**Your objective**
Start at the top line and retype the data exactly through to the end.

**Material shown**
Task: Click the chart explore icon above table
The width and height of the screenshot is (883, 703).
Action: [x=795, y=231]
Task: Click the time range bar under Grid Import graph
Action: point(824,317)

**Response to the exercise**
Task: Click the chart explore icon above table
The width and height of the screenshot is (883, 703).
Action: [x=795, y=231]
Task: Click the time range bar under Grid Import graph
Action: point(824,317)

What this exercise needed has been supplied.